_AIM OF THE TASK_.
Which lines below fall between the one containing "The height and width of the screenshot is (513, 600)." and the one containing "The height and width of the screenshot is (810, 905)."? Repeat them exactly, counting both of those lines, and add nothing else.

BEGIN DATA FOR THIS TASK

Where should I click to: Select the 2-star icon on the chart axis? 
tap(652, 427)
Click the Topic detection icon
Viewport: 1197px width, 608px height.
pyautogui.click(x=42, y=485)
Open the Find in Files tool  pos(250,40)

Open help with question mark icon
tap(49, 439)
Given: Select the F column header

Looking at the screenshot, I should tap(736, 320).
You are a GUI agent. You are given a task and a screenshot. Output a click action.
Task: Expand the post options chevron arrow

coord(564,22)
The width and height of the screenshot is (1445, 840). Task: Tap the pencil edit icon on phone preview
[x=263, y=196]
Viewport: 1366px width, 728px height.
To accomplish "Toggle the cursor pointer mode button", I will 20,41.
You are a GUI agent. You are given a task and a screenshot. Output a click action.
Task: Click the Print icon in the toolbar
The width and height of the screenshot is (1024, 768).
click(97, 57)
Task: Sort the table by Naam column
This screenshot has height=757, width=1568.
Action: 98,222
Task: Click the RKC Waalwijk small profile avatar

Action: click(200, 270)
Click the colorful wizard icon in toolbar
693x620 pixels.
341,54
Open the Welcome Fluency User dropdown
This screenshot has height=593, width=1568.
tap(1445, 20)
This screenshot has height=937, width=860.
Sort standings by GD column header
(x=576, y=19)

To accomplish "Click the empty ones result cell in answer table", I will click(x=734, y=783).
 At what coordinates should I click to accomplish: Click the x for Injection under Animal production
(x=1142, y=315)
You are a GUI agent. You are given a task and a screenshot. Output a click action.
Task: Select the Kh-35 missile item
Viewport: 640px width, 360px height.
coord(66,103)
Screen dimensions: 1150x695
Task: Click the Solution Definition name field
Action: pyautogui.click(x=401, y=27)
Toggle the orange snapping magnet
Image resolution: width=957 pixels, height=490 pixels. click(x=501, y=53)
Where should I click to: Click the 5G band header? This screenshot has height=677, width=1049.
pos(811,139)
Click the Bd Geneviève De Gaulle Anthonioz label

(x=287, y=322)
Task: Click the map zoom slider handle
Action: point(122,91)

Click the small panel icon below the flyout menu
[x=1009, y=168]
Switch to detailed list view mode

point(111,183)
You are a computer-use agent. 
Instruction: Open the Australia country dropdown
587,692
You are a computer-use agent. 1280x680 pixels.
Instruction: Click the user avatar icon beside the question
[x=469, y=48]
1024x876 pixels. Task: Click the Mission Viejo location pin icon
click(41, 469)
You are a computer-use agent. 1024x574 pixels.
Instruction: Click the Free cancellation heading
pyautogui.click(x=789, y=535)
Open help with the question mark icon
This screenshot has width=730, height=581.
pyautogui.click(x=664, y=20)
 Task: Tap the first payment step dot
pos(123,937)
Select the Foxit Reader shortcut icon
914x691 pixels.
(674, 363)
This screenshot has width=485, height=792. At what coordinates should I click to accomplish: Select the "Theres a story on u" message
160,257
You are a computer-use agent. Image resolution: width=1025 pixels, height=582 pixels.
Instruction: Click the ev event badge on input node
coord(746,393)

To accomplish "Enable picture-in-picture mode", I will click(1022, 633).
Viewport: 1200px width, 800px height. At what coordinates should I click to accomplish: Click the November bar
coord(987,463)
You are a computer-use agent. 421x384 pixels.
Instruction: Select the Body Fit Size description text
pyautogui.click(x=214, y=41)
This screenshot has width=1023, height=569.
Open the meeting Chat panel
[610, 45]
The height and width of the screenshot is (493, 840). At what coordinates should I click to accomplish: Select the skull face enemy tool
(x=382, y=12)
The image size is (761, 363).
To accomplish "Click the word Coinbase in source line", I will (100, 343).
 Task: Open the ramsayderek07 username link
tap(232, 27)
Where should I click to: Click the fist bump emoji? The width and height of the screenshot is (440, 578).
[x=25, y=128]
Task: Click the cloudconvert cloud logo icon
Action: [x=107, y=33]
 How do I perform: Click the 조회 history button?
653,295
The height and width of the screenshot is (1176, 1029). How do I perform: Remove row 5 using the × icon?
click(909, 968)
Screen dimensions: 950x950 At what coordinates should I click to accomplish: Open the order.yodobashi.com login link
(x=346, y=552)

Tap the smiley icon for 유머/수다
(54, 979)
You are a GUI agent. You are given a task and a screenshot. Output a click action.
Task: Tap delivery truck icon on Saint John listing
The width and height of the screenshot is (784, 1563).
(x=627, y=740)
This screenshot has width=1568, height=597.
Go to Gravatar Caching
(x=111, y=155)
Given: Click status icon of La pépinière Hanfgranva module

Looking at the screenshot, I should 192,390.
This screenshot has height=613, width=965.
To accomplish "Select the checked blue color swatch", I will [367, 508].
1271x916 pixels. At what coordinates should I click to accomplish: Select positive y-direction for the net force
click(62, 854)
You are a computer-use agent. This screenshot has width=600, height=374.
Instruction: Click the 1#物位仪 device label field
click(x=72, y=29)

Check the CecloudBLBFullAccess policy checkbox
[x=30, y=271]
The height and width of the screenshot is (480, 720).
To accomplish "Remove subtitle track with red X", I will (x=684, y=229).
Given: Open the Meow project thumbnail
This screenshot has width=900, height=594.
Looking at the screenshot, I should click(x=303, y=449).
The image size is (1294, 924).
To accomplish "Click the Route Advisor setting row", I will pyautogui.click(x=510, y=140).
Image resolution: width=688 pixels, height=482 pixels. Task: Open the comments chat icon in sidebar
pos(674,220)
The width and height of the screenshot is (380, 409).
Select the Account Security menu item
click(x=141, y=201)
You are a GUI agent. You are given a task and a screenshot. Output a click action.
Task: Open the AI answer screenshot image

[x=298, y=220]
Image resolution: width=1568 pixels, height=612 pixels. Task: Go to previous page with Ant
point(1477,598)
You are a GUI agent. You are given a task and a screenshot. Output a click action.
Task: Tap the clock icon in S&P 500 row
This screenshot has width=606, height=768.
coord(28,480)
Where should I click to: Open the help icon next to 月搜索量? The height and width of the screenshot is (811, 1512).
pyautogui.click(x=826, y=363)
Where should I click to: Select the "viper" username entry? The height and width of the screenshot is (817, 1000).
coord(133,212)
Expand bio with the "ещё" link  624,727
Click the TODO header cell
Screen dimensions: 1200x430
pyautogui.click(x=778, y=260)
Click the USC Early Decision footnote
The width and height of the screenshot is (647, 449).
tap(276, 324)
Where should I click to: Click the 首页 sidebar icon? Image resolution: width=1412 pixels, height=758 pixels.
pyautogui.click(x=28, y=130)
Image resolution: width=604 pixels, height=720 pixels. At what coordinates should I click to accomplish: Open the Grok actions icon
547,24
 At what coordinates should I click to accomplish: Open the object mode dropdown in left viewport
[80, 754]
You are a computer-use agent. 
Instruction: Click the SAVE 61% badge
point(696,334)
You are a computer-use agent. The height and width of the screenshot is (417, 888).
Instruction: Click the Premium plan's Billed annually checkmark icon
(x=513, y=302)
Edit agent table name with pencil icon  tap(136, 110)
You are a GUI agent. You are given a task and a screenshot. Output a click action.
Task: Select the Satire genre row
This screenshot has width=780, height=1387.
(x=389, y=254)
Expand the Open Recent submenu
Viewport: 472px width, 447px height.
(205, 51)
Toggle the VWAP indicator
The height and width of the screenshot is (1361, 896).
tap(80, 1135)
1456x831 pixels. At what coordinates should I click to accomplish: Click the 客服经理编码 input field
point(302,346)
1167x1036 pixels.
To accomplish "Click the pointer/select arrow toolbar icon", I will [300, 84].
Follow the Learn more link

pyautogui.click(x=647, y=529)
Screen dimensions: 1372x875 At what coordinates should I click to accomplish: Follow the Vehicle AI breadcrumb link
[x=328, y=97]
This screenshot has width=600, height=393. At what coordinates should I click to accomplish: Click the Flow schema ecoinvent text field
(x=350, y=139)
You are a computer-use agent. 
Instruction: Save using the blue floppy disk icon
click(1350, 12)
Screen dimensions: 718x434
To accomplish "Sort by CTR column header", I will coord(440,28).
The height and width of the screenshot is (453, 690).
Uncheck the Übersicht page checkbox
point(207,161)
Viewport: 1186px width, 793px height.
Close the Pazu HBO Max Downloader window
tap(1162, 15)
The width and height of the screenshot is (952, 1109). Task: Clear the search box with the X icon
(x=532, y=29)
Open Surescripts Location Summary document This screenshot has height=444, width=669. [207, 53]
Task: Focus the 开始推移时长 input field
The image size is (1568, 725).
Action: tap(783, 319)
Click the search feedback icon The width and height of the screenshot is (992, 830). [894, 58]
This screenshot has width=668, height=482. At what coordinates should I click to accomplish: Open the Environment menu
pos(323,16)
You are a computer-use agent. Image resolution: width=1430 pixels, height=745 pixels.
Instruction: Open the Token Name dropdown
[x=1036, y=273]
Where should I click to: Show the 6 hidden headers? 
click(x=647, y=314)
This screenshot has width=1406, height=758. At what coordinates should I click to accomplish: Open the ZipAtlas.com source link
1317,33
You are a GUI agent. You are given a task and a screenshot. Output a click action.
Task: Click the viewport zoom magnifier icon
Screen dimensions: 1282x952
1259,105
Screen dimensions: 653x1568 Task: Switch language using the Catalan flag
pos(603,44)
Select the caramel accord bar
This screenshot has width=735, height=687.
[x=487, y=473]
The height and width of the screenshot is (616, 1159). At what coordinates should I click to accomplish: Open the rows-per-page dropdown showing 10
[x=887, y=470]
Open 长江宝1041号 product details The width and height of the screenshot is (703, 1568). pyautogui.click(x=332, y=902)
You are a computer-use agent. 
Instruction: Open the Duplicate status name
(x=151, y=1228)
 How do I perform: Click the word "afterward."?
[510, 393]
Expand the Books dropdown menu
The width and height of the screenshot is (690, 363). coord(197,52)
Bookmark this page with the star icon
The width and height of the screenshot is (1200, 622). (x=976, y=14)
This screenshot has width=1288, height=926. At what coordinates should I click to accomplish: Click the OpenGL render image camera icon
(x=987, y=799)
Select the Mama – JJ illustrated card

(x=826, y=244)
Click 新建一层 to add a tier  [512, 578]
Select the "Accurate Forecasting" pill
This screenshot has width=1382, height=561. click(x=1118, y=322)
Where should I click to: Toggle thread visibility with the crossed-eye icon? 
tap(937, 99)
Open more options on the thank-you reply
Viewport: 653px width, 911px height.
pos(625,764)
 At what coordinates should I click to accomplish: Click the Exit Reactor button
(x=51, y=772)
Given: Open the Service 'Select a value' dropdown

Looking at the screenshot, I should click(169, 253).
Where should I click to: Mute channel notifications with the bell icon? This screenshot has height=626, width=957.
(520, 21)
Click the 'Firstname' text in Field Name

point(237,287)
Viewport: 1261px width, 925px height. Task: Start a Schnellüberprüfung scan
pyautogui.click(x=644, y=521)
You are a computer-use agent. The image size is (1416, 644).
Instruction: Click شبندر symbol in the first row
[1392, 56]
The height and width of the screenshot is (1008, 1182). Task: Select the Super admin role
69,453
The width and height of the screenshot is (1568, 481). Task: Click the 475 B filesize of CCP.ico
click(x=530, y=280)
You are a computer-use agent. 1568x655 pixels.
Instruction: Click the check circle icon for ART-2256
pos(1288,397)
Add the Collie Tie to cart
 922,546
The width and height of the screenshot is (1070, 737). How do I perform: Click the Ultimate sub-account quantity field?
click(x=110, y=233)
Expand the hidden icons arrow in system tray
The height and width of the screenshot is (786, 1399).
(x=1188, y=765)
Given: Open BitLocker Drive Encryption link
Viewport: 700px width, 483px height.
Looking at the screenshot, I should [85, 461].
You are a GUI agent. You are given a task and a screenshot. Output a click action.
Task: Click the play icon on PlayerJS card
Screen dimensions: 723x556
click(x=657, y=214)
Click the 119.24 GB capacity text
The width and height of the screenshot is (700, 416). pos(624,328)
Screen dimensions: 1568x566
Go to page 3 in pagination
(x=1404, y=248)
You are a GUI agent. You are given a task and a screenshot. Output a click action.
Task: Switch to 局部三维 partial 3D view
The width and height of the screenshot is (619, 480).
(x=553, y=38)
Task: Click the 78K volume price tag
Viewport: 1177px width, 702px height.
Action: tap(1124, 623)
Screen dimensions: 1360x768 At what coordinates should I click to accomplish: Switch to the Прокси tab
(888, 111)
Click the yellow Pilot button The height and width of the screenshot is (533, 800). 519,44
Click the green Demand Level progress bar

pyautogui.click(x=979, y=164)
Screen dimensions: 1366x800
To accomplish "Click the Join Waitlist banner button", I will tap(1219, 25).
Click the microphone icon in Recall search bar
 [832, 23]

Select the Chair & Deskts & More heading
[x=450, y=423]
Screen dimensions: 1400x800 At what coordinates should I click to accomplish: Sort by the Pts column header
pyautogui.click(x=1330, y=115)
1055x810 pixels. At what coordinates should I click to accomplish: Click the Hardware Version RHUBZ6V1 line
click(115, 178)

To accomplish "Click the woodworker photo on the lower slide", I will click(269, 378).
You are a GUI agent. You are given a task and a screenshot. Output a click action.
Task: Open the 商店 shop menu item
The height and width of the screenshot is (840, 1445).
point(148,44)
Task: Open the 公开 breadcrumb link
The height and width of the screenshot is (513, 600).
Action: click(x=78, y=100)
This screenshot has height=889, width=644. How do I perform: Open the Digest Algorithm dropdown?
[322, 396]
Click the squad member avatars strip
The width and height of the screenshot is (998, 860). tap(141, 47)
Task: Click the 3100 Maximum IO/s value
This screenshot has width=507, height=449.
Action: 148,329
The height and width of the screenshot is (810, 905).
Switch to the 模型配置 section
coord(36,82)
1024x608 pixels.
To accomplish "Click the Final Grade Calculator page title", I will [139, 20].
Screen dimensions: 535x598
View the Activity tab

END DATA FOR THIS TASK

_EXERCISE ANSWER_.
The height and width of the screenshot is (513, 600).
Action: click(x=78, y=100)
This screenshot has height=889, width=644. How do I perform: Open the Digest Algorithm dropdown?
[322, 396]
Click the squad member avatars strip
The width and height of the screenshot is (998, 860). tap(141, 47)
Task: Click the 3100 Maximum IO/s value
This screenshot has width=507, height=449.
Action: 148,329
The height and width of the screenshot is (810, 905).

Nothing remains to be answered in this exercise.